ITVTON: Virtual Try-On Diffusion Transformer Based on Integrated Image and Text
Haifeng Ni, Ming Xu
TL;DR
ITVTON tackles the challenge of realistic and efficient virtual try-on by using a single Diffusion Transformer as the generator, avoiding extra image encoders through width-wise concatenation of garment and person inputs and integrated image-text prompts. The method restricts training to the attention parameters of a Single-DiT block, achieving a favorable balance between fidelity and computational cost. Experiments on VITON-HD and IGPair show state-of-the-art performance across qualitative and quantitative metrics, with robustness in challenging scenes. The approach yields a compact, parameter-efficient model with 1,076.2M trainable parameters and demonstrates strong potential for real-world online fashion applications.
Abstract
Virtual try-on, which aims to seamlessly fit garments onto person images, has recently seen significant progress with diffusion-based models. However, existing methods commonly resort to duplicated backbones or additional image encoders to extract garment features, which increases computational overhead and network complexity.

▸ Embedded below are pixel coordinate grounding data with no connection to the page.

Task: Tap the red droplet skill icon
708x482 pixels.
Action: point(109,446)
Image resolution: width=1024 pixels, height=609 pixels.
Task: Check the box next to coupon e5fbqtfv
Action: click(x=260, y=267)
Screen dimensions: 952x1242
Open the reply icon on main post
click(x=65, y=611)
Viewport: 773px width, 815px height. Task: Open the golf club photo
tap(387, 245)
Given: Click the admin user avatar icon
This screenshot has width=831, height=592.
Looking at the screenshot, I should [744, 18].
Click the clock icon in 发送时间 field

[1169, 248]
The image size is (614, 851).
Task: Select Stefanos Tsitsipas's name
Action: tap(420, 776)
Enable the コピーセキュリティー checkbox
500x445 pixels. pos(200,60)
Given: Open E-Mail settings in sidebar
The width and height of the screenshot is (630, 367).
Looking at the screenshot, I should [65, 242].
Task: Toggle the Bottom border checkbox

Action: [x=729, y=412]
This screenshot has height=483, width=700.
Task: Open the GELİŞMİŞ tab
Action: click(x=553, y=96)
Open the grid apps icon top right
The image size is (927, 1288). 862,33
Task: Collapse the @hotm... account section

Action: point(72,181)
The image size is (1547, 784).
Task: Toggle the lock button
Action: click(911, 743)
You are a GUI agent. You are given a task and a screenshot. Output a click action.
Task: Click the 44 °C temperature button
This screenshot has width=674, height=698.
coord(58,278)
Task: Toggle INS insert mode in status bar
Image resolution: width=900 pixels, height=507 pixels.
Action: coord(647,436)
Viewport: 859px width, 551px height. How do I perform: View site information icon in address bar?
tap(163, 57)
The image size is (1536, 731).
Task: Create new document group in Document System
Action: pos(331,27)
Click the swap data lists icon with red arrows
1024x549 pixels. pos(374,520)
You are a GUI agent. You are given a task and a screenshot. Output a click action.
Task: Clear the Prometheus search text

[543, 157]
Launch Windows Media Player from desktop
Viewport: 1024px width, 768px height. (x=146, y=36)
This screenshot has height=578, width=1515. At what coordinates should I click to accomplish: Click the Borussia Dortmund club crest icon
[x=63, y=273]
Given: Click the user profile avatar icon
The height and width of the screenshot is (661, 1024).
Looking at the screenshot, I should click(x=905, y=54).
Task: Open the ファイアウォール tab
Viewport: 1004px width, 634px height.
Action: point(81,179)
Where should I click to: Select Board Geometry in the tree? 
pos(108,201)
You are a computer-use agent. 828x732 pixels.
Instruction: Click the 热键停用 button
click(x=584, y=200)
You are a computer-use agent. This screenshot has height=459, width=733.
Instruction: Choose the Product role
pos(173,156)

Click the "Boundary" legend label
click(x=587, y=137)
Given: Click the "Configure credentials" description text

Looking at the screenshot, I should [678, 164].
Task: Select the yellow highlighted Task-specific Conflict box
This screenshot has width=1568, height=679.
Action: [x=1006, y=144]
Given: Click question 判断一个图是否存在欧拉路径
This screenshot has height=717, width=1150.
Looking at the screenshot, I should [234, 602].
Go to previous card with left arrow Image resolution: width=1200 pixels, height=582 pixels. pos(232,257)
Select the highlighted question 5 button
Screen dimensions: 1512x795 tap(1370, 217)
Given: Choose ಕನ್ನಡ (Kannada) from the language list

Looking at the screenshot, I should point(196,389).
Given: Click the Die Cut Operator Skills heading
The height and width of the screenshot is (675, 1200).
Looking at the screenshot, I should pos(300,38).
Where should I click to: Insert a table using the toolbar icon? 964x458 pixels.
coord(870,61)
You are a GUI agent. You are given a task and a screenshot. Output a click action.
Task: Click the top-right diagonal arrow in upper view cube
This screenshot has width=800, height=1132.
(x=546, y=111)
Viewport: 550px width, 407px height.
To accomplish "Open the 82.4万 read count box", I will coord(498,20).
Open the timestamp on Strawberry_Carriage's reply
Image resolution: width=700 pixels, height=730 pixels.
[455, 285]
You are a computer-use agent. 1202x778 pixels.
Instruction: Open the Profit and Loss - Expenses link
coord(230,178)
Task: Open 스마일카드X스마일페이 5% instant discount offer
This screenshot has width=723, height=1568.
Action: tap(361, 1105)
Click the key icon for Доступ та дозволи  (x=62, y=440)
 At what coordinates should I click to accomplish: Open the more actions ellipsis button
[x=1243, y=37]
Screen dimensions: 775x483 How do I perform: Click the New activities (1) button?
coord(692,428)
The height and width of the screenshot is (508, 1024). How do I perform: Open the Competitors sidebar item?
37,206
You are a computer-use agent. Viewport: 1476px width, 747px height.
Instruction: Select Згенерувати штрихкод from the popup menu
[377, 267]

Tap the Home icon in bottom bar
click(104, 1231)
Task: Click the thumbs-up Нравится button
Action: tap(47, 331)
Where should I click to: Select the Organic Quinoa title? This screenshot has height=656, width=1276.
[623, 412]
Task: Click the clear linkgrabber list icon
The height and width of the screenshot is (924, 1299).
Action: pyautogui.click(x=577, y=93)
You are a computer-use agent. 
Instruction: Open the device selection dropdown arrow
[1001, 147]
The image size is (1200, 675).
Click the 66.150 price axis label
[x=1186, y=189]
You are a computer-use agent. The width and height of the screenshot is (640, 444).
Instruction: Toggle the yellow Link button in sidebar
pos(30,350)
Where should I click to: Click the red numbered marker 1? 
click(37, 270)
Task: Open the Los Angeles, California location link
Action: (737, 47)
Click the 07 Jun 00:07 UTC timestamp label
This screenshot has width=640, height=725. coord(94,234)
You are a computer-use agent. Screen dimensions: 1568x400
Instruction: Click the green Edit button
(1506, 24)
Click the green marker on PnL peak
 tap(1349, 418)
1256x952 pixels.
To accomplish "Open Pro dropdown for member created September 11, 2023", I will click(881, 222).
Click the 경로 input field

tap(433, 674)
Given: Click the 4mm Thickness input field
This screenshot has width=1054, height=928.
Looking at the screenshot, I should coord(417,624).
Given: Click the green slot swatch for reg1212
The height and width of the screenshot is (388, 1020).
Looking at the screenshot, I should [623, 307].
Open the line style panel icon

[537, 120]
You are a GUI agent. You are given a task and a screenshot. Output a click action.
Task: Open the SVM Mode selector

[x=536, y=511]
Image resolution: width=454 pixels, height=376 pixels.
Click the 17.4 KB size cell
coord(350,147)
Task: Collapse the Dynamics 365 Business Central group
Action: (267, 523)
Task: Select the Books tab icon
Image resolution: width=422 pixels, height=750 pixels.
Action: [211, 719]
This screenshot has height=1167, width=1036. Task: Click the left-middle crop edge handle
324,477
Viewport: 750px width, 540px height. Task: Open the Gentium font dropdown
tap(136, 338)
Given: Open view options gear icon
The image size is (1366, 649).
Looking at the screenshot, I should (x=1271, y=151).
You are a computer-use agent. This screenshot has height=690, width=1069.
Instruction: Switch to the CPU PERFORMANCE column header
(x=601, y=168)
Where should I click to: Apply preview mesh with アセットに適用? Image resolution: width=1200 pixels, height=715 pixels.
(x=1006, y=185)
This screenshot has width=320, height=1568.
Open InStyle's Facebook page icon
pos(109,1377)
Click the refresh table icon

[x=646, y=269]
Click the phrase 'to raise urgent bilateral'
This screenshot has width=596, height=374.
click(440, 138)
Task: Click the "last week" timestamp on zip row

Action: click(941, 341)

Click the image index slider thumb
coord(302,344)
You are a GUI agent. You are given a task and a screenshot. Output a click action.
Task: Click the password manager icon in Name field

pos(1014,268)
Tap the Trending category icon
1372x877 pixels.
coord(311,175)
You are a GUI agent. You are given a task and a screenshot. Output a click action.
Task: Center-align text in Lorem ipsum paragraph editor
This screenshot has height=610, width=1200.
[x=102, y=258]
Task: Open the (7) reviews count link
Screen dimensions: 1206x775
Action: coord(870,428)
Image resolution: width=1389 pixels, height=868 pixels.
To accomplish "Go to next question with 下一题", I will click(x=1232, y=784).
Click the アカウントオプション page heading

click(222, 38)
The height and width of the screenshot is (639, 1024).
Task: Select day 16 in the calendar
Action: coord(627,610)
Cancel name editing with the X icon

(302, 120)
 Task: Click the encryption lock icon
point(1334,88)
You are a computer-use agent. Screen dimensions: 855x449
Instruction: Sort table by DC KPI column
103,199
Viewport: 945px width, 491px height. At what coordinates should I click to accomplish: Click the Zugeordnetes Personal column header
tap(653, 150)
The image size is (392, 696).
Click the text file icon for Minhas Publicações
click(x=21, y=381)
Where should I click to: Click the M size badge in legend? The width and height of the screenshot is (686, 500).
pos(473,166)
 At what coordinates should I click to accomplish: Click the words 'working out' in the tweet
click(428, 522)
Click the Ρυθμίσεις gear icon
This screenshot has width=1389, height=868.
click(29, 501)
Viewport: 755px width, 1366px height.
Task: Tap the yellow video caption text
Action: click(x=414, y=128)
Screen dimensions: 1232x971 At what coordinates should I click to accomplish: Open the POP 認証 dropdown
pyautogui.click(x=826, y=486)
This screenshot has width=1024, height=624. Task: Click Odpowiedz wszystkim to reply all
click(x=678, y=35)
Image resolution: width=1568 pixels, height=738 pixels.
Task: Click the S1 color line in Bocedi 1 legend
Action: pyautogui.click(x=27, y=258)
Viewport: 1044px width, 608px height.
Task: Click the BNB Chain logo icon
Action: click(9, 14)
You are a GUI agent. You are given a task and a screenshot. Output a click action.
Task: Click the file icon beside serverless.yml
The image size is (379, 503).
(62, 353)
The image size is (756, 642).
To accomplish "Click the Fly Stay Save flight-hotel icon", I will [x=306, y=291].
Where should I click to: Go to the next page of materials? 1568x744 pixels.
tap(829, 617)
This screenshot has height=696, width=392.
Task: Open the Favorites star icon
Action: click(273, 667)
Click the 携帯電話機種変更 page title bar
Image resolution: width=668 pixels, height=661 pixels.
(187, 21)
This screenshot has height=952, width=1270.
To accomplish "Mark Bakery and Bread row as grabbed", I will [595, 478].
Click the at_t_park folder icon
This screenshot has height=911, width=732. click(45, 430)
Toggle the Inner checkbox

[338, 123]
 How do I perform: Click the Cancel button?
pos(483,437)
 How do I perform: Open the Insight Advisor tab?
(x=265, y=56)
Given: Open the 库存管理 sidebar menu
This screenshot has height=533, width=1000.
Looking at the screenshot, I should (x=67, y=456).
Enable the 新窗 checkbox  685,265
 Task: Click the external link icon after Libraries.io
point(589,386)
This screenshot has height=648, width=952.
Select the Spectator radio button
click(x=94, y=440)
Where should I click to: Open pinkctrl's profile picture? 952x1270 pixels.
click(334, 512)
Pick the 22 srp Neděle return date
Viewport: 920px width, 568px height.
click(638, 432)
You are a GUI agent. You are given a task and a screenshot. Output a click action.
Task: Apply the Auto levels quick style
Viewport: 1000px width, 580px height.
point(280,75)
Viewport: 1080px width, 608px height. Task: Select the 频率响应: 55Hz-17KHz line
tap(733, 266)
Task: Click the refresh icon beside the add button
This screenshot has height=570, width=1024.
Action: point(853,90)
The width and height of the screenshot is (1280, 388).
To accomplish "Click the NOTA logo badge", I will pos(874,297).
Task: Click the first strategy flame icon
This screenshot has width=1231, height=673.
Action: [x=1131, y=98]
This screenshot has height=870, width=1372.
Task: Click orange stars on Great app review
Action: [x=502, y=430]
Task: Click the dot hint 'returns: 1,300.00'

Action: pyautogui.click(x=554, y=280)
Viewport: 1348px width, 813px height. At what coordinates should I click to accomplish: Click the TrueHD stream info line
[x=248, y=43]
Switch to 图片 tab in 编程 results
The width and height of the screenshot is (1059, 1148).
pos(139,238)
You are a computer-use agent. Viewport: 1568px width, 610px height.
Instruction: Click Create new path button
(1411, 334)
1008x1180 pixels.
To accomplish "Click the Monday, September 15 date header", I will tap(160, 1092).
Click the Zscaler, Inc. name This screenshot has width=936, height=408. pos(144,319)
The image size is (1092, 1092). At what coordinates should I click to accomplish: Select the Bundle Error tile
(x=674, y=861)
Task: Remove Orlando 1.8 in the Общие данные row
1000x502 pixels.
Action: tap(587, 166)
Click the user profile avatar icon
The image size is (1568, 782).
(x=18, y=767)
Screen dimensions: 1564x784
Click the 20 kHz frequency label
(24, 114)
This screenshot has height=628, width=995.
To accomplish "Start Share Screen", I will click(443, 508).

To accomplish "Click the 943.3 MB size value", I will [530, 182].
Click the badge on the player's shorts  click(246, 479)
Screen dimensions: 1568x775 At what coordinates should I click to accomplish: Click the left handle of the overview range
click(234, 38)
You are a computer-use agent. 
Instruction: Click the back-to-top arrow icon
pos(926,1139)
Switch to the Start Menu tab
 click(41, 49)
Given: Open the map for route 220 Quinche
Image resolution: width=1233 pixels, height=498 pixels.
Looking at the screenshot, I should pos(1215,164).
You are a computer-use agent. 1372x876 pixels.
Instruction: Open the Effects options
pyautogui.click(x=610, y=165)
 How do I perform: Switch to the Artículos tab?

In this paper, we propose ITVTON, an efficient framework that leverages the Diffusion Transformer (DiT) as its single generator to improve image fidelity. By concatenating garment and person images along the width dimension and incorporating textual descriptions from both, ITVTON effectively captures garment-person interactions while preserving realism. To further reduce computational cost, we restrict training to the attention parameters within a single Diffusion Transformer (Single-DiT) block. Extensive experiments demonstrate that ITVTON surpasses baseline methods both qualitatively and quantitatively, setting a new standard for virtual try-on. Moreover, experiments on 10,257 image pairs from IGPair confirm its robustness in real-world scenarios.